### WORK INSTRUCTION
Beginning at the line containing "[Zvýšit množství o 1] (1196, 548)" in the material below and ending at the line containing "Popis [tab] (90, 1188)", return each line exactly and add nothing.

--

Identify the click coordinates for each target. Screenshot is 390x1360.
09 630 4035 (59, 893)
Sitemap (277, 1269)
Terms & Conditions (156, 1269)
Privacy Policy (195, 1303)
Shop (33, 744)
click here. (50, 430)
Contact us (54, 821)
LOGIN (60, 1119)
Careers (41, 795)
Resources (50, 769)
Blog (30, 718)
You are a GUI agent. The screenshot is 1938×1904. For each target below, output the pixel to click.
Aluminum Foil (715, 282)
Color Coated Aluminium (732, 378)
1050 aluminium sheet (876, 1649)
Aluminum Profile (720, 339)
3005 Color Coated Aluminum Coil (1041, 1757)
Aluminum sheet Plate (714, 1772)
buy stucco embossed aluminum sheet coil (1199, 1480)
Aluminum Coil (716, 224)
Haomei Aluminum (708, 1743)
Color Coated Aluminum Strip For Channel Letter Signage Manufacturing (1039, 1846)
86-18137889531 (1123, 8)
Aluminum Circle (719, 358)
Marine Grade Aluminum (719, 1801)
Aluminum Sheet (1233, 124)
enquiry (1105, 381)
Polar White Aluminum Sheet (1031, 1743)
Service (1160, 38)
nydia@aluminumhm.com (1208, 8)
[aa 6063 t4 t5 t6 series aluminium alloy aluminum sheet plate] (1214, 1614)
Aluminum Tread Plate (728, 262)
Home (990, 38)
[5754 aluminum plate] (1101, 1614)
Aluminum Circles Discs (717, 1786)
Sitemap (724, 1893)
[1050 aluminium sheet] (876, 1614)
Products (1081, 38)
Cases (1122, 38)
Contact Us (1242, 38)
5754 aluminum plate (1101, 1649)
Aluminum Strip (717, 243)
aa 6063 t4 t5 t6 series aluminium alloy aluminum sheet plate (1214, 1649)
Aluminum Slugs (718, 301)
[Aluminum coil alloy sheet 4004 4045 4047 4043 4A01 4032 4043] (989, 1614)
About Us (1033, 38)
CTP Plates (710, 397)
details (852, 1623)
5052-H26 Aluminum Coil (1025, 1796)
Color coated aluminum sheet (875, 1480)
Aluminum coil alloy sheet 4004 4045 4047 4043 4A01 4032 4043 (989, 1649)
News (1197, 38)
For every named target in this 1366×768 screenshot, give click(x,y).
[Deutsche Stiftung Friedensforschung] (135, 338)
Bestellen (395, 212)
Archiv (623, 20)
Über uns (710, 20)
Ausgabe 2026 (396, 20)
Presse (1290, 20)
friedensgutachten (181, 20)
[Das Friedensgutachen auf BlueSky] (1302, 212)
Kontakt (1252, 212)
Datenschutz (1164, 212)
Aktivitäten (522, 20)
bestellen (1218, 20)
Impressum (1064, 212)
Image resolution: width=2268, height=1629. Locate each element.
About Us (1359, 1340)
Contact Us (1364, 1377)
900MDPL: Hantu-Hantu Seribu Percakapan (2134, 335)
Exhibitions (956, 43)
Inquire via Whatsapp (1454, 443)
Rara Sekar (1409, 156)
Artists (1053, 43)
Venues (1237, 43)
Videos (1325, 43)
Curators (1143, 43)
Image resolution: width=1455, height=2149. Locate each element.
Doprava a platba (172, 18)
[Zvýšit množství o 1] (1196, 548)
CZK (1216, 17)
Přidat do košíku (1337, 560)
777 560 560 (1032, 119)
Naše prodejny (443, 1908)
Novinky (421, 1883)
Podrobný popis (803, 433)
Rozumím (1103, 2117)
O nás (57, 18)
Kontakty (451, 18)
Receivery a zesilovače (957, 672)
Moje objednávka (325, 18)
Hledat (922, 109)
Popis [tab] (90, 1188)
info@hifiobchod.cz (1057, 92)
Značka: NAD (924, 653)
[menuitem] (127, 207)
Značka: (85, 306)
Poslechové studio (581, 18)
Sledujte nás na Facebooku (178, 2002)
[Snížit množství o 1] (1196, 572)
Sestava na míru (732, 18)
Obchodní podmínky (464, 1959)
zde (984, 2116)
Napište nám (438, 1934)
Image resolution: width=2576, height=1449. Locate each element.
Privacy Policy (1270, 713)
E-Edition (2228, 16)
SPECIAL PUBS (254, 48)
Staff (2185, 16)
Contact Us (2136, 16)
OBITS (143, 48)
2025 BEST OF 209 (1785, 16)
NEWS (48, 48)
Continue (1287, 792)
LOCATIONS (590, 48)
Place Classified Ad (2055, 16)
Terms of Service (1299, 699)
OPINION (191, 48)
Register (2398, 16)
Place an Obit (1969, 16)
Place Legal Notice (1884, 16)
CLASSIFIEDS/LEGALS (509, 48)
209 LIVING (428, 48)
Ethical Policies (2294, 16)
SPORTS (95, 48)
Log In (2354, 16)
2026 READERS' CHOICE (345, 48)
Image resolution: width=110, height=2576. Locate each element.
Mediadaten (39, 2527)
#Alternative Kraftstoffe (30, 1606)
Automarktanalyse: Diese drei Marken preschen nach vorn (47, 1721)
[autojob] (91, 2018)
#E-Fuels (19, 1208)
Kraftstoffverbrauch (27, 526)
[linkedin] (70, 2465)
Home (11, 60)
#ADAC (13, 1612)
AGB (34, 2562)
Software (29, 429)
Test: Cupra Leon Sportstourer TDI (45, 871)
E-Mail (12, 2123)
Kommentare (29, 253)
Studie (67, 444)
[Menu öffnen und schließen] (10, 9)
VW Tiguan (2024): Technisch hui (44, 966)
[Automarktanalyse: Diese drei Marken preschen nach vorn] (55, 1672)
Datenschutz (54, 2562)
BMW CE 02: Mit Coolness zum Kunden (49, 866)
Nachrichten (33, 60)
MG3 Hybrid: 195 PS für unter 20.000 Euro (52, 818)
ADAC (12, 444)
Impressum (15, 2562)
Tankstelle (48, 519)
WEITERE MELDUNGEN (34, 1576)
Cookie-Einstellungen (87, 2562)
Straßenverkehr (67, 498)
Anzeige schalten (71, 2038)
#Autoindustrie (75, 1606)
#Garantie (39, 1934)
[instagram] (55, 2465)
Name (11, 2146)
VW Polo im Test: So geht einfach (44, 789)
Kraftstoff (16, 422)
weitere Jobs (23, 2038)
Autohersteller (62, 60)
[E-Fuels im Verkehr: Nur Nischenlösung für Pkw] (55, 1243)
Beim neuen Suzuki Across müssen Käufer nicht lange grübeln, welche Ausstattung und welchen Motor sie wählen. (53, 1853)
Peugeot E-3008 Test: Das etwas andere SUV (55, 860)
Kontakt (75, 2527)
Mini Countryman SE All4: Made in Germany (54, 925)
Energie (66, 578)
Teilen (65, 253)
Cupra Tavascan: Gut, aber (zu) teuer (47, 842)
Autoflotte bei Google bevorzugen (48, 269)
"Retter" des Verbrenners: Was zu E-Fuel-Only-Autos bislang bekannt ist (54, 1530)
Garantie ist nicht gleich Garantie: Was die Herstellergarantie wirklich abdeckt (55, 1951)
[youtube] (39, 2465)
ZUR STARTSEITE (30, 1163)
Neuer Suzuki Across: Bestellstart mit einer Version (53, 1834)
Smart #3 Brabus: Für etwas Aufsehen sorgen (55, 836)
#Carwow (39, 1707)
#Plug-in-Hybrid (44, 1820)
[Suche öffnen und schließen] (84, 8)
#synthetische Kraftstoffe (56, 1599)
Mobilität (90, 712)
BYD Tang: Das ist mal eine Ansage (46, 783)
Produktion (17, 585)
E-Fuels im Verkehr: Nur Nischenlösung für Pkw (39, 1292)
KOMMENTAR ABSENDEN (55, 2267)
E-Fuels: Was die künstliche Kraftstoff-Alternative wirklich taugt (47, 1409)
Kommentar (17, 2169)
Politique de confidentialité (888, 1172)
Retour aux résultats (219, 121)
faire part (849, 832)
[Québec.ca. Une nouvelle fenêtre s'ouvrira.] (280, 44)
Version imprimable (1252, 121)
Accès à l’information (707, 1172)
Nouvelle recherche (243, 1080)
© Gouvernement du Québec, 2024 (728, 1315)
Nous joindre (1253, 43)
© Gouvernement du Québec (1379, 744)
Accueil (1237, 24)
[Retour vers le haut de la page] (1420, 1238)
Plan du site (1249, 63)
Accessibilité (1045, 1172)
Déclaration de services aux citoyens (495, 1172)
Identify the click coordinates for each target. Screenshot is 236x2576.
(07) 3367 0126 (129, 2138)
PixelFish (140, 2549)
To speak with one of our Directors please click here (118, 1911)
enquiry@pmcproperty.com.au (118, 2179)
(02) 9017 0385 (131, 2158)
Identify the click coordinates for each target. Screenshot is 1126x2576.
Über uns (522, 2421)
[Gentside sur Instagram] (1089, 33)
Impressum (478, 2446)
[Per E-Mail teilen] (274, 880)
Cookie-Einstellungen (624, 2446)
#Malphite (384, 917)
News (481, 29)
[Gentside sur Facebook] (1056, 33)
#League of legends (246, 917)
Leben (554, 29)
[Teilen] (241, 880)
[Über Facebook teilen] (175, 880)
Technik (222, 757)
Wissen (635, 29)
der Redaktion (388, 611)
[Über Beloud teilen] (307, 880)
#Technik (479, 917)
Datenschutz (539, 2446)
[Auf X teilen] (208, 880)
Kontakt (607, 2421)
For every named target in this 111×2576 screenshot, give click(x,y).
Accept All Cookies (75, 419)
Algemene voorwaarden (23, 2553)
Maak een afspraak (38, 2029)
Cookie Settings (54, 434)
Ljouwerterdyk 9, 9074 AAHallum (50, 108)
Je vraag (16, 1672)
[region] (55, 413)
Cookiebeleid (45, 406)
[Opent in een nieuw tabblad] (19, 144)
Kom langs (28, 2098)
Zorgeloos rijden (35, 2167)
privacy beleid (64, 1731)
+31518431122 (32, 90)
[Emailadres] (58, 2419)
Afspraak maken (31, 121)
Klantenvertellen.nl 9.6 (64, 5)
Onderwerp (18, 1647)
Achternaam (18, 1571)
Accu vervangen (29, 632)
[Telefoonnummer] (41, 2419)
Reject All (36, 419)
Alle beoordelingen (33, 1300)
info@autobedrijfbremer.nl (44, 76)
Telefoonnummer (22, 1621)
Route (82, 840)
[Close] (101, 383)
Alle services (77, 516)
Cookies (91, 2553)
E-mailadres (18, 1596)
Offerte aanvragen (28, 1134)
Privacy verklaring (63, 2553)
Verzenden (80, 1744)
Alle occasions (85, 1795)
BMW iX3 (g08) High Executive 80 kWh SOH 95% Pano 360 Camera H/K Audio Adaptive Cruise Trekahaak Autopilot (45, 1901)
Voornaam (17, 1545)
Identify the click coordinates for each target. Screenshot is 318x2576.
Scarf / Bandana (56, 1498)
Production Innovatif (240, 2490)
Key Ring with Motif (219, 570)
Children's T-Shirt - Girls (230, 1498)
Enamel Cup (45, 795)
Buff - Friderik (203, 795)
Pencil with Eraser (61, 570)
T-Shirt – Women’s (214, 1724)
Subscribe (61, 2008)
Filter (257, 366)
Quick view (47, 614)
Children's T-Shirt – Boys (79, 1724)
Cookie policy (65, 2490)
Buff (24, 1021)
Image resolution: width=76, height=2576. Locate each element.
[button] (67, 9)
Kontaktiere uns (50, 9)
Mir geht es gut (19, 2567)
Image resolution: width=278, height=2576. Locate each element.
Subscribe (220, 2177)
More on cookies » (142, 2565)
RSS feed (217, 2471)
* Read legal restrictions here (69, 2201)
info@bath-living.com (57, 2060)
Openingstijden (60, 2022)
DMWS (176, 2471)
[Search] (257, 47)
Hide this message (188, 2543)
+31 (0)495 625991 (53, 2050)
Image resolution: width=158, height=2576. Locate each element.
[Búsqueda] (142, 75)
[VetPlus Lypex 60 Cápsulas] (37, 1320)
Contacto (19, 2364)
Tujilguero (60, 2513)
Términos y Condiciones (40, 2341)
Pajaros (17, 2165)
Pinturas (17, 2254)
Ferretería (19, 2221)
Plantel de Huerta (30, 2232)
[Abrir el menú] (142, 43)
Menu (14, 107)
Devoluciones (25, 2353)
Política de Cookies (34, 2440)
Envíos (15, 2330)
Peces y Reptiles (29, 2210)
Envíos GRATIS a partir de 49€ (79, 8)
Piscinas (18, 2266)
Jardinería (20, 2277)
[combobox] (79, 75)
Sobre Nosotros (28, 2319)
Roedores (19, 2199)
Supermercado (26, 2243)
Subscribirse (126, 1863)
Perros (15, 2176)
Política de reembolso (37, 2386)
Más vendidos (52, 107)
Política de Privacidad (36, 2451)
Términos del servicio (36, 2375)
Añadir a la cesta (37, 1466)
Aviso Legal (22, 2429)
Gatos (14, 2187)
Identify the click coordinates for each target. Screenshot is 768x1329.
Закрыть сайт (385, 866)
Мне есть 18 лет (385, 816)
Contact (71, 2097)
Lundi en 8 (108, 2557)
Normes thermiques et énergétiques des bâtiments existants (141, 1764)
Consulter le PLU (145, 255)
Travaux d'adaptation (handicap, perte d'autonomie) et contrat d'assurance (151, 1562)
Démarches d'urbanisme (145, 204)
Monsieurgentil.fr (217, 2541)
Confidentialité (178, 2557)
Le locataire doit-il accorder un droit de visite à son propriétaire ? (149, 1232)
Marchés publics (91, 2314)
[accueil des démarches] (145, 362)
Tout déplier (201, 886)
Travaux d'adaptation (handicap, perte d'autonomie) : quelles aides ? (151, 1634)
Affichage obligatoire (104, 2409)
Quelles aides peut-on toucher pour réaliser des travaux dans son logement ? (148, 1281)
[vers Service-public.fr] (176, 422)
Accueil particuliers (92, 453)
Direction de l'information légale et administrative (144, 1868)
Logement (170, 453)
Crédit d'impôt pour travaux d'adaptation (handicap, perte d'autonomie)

--

### TASK OUTPUT
[Zvýšit množství o 1] (1196, 548)
CZK (1216, 17)
Přidat do košíku (1337, 560)
777 560 560 (1032, 119)
Naše prodejny (443, 1908)
Novinky (421, 1883)
Podrobný popis (803, 433)
Rozumím (1103, 2117)
O nás (57, 18)
Kontakty (451, 18)
Receivery a zesilovače (957, 672)
Moje objednávka (325, 18)
Hledat (922, 109)
Popis [tab] (90, 1188)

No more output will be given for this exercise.